▸ PROBLEM DESCRIPTION: Count the lines in the entries that contain "agent". Say the number and nothing more.

▸ Items listed in a dataset:
━━━━
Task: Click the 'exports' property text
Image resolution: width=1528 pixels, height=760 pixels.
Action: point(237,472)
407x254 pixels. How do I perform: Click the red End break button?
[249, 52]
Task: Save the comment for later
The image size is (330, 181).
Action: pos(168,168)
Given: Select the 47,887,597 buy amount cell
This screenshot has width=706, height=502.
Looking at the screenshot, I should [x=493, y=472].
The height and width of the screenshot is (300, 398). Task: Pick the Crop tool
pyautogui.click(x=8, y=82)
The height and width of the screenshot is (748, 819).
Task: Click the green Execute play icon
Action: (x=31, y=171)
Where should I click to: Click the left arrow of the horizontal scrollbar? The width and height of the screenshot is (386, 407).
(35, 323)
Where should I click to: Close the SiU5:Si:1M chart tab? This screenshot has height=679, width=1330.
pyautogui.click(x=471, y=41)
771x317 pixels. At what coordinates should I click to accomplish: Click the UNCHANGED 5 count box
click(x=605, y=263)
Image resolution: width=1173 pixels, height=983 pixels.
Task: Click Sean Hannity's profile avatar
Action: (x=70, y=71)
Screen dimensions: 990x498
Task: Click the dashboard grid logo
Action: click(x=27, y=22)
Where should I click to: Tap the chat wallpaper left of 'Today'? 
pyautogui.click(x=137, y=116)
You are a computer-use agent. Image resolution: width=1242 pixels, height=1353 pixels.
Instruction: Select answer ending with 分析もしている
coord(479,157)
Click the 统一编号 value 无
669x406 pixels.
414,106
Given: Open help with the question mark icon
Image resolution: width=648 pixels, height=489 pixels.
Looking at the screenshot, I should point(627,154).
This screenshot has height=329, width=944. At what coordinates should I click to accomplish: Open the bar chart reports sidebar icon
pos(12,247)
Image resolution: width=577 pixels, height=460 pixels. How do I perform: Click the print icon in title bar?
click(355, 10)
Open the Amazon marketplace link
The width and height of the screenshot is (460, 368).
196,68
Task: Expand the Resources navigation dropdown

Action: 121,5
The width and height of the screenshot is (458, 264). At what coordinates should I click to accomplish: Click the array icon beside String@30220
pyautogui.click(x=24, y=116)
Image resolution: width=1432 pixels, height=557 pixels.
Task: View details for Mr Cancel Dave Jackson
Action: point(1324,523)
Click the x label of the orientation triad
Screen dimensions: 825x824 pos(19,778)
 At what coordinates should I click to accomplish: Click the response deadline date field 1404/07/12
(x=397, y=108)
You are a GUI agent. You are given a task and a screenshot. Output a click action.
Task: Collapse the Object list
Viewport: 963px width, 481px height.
━━━━
▸ SOLUTION FOR THIS PROBLEM: 2